There did not seem to be the adulation once enjoyed in such clubs by Baroness Thatcher. One member confided that Mr Hague was thought "a bit of an upstart" when he became MP for the area 10 years ago, at the age of 26, but had grown into the job. It hardly sounded as if he would be missed.
Ask one of the mature gents propping up the bar what he thinks of the local MP, and the reply is more likely to be: "Well, he hasn't bought a pint in here yet." It is a Yorkshireman's answer and perhaps Rotherham- born Mr Hague, who pops into the club fairly regularly, would appreciate it, whether true or false.
It is not that the 20 or so people in the club are unaware of Mr Hague's self-inflicted difficulties, but politics is something that happens down in London.
"We come to play snooker and drink beer," says one member who refuses to give his name because, when pressed, he conceded Mr Hague may have "jumped the gun" in sacking Viscount Cranborne and then picking up the deal to reprieve 91 hereditary peers.
Mr Hague lives only three miles from Richmond, one of the most picturesque towns of North Yorkshire, and will be there today to open the Georgian Christmas fayre in its cobbled market square.
Perhaps significantly, since this is Mr Hague's manor, the one portrait conspicuously absent on the club walls is that of Margaret Thatcher. The Queen is there, with John Major, Churchill - and Mr Hague.
Brian Robertshaw, a retired nurse, regrets the lady's absence and thinks Lord Cranborne would never have been allowed to hatch private deals if she had still been leader. "She had her finger on the pulse," he said. But like other club members - by no means necessarily Tory Association members - he believes Mr Hague acted correctly.
Harold Batty, 71, a retired undertaker, thinks "William and his good lady are smashing" and the MP can do no wrong. "You can't have people like that [Cranborne] doing deals without authorisation."
While Mr Hague's sprawling constituency has more than its fair share of hereditary peers, particularly in the dales west of Richmond, they are not the sort to frequent the Conservative Club and nor is there great deference towards them.
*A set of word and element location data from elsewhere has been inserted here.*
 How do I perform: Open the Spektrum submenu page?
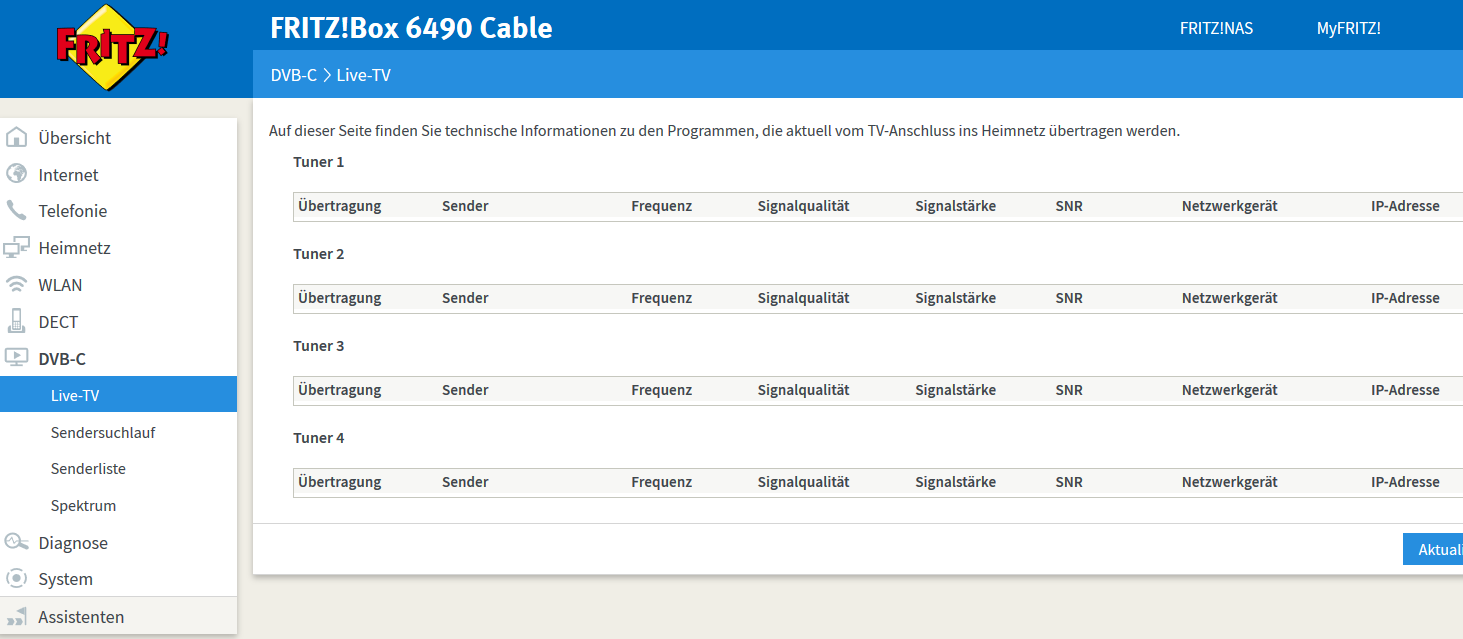pyautogui.click(x=83, y=506)
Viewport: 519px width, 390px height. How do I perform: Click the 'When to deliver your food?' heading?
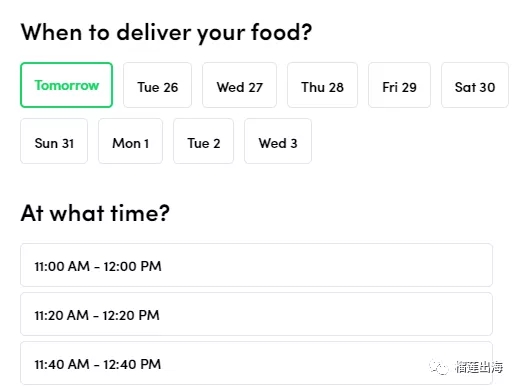(166, 33)
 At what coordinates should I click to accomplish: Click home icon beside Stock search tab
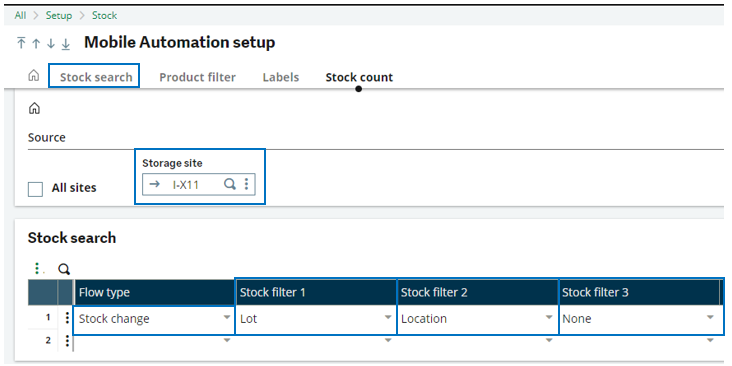click(x=34, y=77)
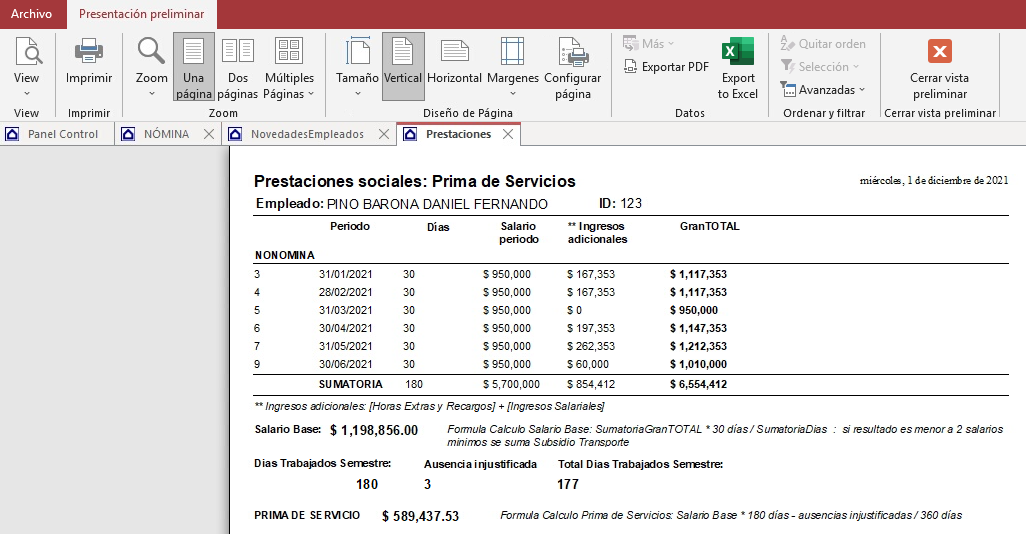Screen dimensions: 1026x534
Task: Open the NovedadesEmpleados tab
Action: point(307,134)
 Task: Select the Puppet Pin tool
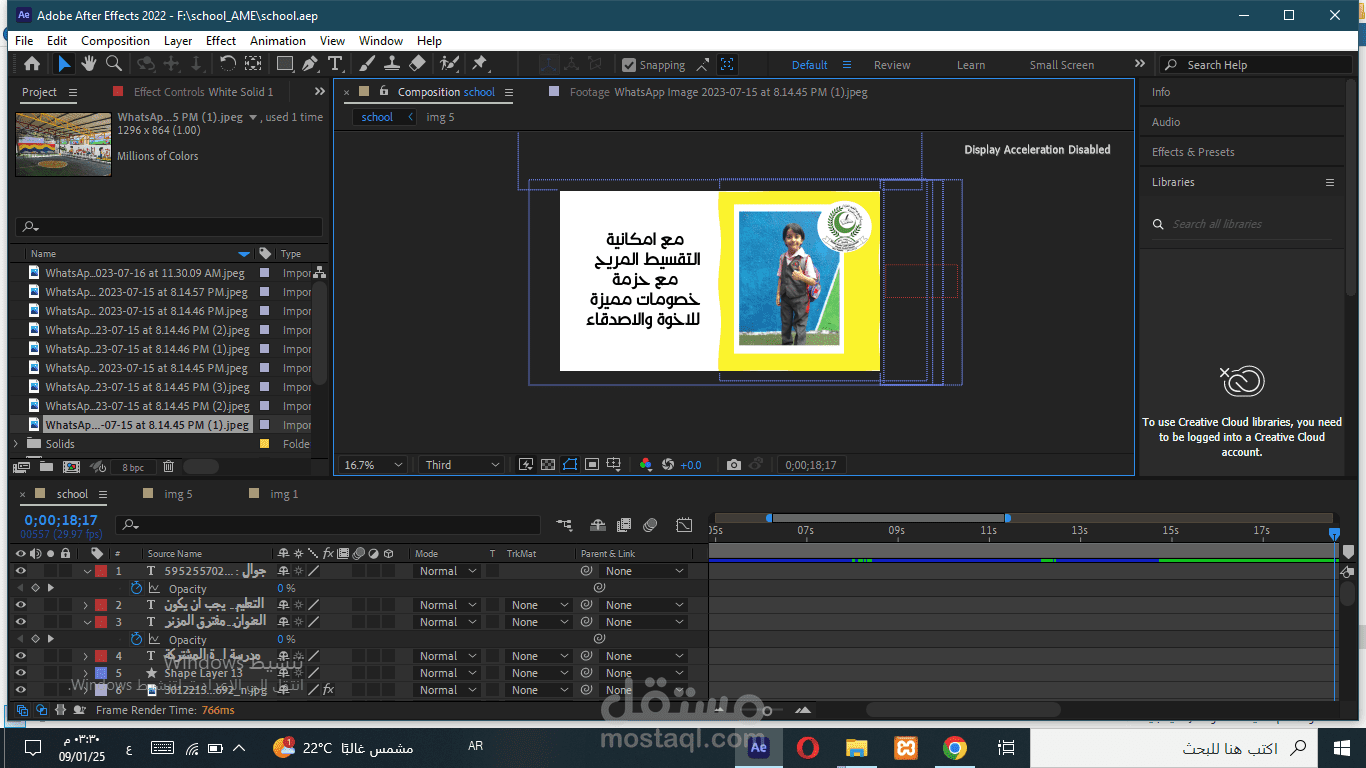[479, 64]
Toby Horton, Richmond party chairman, said Yorkshire people were very direct, and Mr Hague was no different. "I think most of the people in the constituency would take a pretty direct view that it is very sad but it is a question of discipline."
One Yorkshire peer, Lord Dartmouth, actually telephoned the Tories' northern- region office from America to applaud Mr Hague's sacking of Lord Cranborne.